Only an exact repetition of all the entries will be accepted.
■ ■ ■
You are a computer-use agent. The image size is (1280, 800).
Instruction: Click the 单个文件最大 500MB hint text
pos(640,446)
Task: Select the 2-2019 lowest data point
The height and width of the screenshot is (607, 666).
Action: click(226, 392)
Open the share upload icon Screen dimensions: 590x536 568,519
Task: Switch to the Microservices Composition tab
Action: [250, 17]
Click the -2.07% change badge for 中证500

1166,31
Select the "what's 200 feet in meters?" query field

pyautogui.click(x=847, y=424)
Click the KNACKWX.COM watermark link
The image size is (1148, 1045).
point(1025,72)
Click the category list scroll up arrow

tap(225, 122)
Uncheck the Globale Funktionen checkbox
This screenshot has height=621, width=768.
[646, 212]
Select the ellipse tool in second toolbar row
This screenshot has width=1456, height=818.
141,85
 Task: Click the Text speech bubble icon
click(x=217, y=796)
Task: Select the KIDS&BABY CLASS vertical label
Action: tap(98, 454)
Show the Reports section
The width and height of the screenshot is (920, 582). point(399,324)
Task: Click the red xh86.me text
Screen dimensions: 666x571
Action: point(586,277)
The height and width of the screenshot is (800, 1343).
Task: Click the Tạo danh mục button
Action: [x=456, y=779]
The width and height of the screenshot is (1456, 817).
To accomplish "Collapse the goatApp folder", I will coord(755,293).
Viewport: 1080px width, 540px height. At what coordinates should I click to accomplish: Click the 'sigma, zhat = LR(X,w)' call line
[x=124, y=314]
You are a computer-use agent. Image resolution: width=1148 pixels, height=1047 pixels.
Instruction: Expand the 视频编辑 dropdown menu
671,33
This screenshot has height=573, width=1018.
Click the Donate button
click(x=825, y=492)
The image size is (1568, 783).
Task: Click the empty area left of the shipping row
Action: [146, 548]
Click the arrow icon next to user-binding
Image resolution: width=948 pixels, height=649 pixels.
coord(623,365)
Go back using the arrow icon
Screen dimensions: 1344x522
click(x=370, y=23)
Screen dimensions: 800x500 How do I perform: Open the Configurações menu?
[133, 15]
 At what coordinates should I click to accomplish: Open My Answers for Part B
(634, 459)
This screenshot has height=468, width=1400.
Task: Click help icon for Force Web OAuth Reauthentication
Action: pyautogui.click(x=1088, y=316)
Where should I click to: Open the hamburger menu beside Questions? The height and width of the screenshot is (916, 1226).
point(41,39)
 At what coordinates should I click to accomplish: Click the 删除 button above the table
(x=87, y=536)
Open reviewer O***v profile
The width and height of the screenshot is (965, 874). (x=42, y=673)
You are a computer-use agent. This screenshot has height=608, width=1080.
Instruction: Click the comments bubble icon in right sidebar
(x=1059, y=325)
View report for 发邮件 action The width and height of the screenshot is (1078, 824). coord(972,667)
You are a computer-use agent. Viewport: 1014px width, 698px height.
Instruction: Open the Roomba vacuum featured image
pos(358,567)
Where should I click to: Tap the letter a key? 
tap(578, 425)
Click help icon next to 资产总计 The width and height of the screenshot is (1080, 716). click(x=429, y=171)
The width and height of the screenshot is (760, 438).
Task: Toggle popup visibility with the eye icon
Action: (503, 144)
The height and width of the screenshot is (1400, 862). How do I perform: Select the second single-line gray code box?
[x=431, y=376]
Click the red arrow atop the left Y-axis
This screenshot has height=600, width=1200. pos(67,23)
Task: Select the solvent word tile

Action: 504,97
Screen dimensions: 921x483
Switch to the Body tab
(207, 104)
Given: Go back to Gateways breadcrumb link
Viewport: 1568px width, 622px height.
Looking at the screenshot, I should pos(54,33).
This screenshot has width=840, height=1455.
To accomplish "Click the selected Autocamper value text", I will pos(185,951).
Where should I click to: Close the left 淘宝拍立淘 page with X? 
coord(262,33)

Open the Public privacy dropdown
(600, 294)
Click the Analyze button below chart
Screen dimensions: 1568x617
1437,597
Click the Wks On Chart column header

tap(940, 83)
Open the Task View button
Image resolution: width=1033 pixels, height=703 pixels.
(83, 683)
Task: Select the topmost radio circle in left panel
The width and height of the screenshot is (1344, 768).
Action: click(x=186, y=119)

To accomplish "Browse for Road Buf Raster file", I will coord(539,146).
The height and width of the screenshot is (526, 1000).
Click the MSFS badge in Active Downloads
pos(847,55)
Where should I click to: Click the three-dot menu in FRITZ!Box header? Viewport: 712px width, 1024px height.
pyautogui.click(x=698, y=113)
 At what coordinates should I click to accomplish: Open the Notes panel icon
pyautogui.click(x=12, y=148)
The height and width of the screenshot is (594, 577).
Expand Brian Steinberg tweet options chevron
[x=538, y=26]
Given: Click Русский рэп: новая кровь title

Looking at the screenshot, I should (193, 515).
■ ■ ■
Result of the task
You are a computer-use agent. The image size is (1280, 800).
Instruction: Click the 单个文件最大 500MB hint text
pos(640,446)
Task: Select the 2-2019 lowest data point
The height and width of the screenshot is (607, 666).
Action: click(226, 392)
Open the share upload icon Screen dimensions: 590x536 568,519
Task: Switch to the Microservices Composition tab
Action: [250, 17]
Click the -2.07% change badge for 中证500

1166,31
Select the "what's 200 feet in meters?" query field

pyautogui.click(x=847, y=424)
Click the KNACKWX.COM watermark link
The image size is (1148, 1045).
point(1025,72)
Click the category list scroll up arrow

tap(225, 122)
Uncheck the Globale Funktionen checkbox
This screenshot has height=621, width=768.
[646, 212]
Select the ellipse tool in second toolbar row
This screenshot has width=1456, height=818.
141,85
 Task: Click the Text speech bubble icon
click(x=217, y=796)
Task: Select the KIDS&BABY CLASS vertical label
Action: tap(98, 454)
Show the Reports section
The width and height of the screenshot is (920, 582). point(399,324)
Task: Click the red xh86.me text
Screen dimensions: 666x571
Action: point(586,277)
The height and width of the screenshot is (800, 1343).
Task: Click the Tạo danh mục button
Action: [x=456, y=779]
The width and height of the screenshot is (1456, 817).
To accomplish "Collapse the goatApp folder", I will coord(755,293).
Viewport: 1080px width, 540px height. At what coordinates should I click to accomplish: Click the 'sigma, zhat = LR(X,w)' call line
[x=124, y=314]
You are a computer-use agent. Image resolution: width=1148 pixels, height=1047 pixels.
Instruction: Expand the 视频编辑 dropdown menu
671,33
This screenshot has height=573, width=1018.
Click the Donate button
click(x=825, y=492)
The image size is (1568, 783).
Task: Click the empty area left of the shipping row
Action: [146, 548]
Click the arrow icon next to user-binding
Image resolution: width=948 pixels, height=649 pixels.
coord(623,365)
Go back using the arrow icon
Screen dimensions: 1344x522
click(x=370, y=23)
Screen dimensions: 800x500 How do I perform: Open the Configurações menu?
[133, 15]
 At what coordinates should I click to accomplish: Open My Answers for Part B
(634, 459)
This screenshot has height=468, width=1400.
Task: Click help icon for Force Web OAuth Reauthentication
Action: pyautogui.click(x=1088, y=316)
Where should I click to: Open the hamburger menu beside Questions? The height and width of the screenshot is (916, 1226).
point(41,39)
 At what coordinates should I click to accomplish: Click the 删除 button above the table
(x=87, y=536)
Open reviewer O***v profile
The width and height of the screenshot is (965, 874). (x=42, y=673)
You are a computer-use agent. This screenshot has height=608, width=1080.
Instruction: Click the comments bubble icon in right sidebar
(x=1059, y=325)
View report for 发邮件 action The width and height of the screenshot is (1078, 824). coord(972,667)
You are a computer-use agent. Viewport: 1014px width, 698px height.
Instruction: Open the Roomba vacuum featured image
pos(358,567)
Where should I click to: Tap the letter a key? 
tap(578, 425)
Click help icon next to 资产总计 The width and height of the screenshot is (1080, 716). click(x=429, y=171)
The width and height of the screenshot is (760, 438).
Task: Toggle popup visibility with the eye icon
Action: (503, 144)
The height and width of the screenshot is (1400, 862). How do I perform: Select the second single-line gray code box?
[x=431, y=376]
Click the red arrow atop the left Y-axis
This screenshot has height=600, width=1200. pos(67,23)
Task: Select the solvent word tile

Action: 504,97
Screen dimensions: 921x483
Switch to the Body tab
(207, 104)
Given: Go back to Gateways breadcrumb link
Viewport: 1568px width, 622px height.
Looking at the screenshot, I should pos(54,33).
This screenshot has width=840, height=1455.
To accomplish "Click the selected Autocamper value text", I will pos(185,951).
Where should I click to: Close the left 淘宝拍立淘 page with X? 
coord(262,33)

Open the Public privacy dropdown
(600, 294)
Click the Analyze button below chart
Screen dimensions: 1568x617
1437,597
Click the Wks On Chart column header

tap(940, 83)
Open the Task View button
Image resolution: width=1033 pixels, height=703 pixels.
(83, 683)
Task: Select the topmost radio circle in left panel
The width and height of the screenshot is (1344, 768).
Action: click(x=186, y=119)

To accomplish "Browse for Road Buf Raster file", I will coord(539,146).
The height and width of the screenshot is (526, 1000).
Click the MSFS badge in Active Downloads
pos(847,55)
Where should I click to: Click the three-dot menu in FRITZ!Box header? Viewport: 712px width, 1024px height.
pyautogui.click(x=698, y=113)
 At what coordinates should I click to accomplish: Open the Notes panel icon
pyautogui.click(x=12, y=148)
The height and width of the screenshot is (594, 577).
Expand Brian Steinberg tweet options chevron
[x=538, y=26]
Given: Click Русский рэп: новая кровь title

Looking at the screenshot, I should (193, 515).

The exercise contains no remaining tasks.